## To do
Format the lines of the entries below as a JSON list of strings, one string per line, starting at the line that contains "Open the Debit Orders section link" and ending at the line that contains "click(x=298, y=207)", with both of those lines included. Leave out blank lines.

[Entries on target coordinates]
========================
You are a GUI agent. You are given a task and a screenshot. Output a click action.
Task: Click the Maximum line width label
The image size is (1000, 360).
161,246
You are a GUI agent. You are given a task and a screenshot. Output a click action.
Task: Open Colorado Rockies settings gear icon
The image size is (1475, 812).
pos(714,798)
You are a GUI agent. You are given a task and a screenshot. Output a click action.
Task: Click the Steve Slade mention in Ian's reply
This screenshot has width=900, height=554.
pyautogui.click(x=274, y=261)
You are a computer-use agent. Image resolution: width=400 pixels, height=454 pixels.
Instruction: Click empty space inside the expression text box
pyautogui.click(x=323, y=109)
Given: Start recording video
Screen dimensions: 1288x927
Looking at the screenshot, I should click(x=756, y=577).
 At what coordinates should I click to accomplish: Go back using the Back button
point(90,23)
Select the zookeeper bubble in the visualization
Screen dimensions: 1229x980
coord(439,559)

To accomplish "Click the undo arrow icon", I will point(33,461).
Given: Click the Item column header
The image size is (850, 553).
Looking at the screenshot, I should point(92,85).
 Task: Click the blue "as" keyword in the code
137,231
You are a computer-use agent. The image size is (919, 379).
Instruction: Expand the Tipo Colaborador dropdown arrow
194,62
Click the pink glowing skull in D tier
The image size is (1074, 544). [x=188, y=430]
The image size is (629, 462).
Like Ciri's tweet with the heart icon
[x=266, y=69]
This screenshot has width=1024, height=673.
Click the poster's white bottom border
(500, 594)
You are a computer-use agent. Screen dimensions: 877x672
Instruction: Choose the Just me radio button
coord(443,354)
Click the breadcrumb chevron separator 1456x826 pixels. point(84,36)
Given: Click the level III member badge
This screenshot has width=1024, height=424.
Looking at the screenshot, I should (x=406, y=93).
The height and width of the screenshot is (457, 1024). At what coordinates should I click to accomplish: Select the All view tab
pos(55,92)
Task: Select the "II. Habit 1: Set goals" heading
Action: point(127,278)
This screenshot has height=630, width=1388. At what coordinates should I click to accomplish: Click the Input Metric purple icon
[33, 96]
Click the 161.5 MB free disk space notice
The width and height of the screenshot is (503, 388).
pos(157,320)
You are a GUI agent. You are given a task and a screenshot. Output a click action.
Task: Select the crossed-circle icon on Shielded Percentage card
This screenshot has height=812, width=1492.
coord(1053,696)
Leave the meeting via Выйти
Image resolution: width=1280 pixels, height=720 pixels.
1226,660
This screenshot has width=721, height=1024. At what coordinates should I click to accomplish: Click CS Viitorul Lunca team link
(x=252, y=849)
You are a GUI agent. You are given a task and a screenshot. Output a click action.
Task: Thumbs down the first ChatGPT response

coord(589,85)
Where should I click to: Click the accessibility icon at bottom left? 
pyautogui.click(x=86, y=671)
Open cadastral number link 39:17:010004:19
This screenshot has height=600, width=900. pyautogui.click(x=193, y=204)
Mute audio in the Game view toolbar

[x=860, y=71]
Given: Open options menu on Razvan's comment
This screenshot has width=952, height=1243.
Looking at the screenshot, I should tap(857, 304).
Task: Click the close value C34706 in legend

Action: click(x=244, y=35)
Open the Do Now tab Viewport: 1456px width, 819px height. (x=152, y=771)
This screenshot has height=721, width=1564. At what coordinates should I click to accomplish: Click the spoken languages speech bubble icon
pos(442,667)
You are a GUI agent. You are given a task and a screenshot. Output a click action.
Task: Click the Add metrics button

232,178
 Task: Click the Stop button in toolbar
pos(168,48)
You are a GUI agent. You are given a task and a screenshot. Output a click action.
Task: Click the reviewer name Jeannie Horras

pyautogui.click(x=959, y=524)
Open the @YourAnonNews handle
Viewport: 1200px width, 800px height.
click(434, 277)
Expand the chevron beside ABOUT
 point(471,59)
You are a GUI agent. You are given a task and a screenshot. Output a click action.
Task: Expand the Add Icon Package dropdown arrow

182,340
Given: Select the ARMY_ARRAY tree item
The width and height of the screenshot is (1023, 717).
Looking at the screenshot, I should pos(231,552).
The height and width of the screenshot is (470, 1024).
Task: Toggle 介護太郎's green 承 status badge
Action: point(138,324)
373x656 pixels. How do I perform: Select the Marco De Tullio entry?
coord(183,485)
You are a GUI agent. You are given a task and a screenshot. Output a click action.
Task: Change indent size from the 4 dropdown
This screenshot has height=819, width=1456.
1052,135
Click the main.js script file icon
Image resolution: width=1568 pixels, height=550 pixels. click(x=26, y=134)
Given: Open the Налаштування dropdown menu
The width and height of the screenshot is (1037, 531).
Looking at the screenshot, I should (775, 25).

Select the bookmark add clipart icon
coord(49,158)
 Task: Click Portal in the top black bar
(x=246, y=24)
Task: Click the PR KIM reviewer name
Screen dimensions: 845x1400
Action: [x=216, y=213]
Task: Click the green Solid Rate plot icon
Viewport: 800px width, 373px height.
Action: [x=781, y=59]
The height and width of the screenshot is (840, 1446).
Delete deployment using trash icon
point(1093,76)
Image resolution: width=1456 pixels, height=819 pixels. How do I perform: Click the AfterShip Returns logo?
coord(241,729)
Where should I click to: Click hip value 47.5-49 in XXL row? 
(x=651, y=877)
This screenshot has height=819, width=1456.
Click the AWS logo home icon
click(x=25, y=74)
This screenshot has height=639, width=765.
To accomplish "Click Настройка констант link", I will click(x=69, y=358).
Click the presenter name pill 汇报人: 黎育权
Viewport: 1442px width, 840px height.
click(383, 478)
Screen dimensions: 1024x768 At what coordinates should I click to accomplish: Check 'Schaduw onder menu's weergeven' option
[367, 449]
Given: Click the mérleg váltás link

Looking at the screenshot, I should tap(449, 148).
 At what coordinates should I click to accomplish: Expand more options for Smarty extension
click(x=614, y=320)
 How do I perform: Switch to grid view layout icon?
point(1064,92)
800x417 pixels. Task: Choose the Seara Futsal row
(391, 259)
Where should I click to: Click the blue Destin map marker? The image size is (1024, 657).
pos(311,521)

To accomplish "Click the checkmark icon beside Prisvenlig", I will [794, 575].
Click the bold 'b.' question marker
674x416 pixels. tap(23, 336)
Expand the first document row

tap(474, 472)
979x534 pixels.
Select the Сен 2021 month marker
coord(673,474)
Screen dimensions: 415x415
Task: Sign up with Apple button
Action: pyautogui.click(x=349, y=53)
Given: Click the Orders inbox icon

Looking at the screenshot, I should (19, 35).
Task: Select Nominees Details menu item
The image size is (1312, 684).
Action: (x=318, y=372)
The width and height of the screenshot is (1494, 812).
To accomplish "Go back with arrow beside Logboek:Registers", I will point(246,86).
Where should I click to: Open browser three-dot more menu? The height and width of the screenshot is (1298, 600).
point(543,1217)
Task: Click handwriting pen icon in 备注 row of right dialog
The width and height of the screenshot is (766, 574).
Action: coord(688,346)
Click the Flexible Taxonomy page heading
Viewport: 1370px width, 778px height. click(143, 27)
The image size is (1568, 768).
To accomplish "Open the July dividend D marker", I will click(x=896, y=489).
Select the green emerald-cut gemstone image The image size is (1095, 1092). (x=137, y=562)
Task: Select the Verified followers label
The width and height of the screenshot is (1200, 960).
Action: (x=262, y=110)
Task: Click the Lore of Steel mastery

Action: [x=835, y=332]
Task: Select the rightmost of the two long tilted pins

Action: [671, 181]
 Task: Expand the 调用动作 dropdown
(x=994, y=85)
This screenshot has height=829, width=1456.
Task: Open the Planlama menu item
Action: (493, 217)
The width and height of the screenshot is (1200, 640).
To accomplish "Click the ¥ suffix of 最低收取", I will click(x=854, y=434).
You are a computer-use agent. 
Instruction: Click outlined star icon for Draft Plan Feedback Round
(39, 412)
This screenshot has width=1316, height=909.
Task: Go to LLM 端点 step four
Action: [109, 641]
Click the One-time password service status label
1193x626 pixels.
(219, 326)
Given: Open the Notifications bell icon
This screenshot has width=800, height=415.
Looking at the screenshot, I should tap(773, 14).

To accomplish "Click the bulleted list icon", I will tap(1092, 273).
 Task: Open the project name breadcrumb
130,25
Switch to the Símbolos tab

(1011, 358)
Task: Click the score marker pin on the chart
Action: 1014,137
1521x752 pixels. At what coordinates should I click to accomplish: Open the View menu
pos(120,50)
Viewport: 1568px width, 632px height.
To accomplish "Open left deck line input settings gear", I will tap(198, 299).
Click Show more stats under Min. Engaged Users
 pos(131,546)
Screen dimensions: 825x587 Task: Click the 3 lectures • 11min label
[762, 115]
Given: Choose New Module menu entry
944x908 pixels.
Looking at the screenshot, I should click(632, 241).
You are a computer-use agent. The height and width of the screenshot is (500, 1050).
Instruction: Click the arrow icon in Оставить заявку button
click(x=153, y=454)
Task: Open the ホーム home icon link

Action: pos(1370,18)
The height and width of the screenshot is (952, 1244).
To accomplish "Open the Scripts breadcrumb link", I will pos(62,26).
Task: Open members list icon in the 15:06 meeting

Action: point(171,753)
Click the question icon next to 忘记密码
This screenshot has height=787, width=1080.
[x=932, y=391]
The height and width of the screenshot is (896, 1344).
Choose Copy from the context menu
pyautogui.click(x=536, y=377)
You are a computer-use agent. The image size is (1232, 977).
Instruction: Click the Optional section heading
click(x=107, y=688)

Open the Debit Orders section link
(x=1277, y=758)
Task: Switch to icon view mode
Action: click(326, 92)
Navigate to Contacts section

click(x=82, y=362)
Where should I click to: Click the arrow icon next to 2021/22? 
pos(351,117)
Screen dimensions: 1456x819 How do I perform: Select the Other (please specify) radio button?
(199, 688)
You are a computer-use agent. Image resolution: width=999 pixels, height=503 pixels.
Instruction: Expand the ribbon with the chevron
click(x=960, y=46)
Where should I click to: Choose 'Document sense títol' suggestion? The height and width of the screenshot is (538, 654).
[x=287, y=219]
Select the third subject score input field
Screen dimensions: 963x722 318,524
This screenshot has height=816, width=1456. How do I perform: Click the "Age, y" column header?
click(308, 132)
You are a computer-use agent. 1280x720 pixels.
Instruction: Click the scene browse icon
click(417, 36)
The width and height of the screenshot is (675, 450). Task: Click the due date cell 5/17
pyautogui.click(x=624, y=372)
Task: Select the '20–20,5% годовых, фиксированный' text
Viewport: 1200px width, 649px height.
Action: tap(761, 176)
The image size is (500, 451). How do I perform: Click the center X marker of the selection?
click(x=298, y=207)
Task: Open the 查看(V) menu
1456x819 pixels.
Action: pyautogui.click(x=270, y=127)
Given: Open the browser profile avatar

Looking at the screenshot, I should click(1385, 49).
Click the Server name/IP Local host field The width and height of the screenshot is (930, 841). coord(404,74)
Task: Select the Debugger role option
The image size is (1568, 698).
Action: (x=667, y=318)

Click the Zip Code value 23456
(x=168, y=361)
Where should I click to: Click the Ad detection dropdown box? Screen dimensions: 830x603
========================
## Finished task
[
  "Open the Debit Orders section link",
  "(x=1277, y=758)",
  "Task: Switch to icon view mode",
  "Action: click(326, 92)",
  "Navigate to Contacts section",
  "click(x=82, y=362)",
  "Where should I click to: Click the arrow icon next to 2021/22? ",
  "pos(351,117)",
  "Screen dimensions: 1456x819 How do I perform: Select the Other (please specify) radio button?",
  "(199, 688)",
  "You are a computer-use agent. Image resolution: width=999 pixels, height=503 pixels.",
  "Instruction: Expand the ribbon with the chevron",
  "click(x=960, y=46)",
  "Where should I click to: Choose 'Document sense títol' suggestion? The height and width of the screenshot is (538, 654).",
  "[x=287, y=219]",
  "Select the third subject score input field",
  "Screen dimensions: 963x722 318,524",
  "This screenshot has height=816, width=1456. How do I perform: Click the \"Age, y\" column header?",
  "click(308, 132)",
  "You are a computer-use agent. 1280x720 pixels.",
  "Instruction: Click the scene browse icon",
  "click(417, 36)",
  "The width and height of the screenshot is (675, 450). Task: Click the due date cell 5/17",
  "pyautogui.click(x=624, y=372)",
  "Task: Select the '20–20,5% годовых, фиксированный' text",
  "Viewport: 1200px width, 649px height.",
  "Action: tap(761, 176)",
  "The image size is (500, 451). How do I perform: Click the center X marker of the selection?",
  "click(x=298, y=207)"
]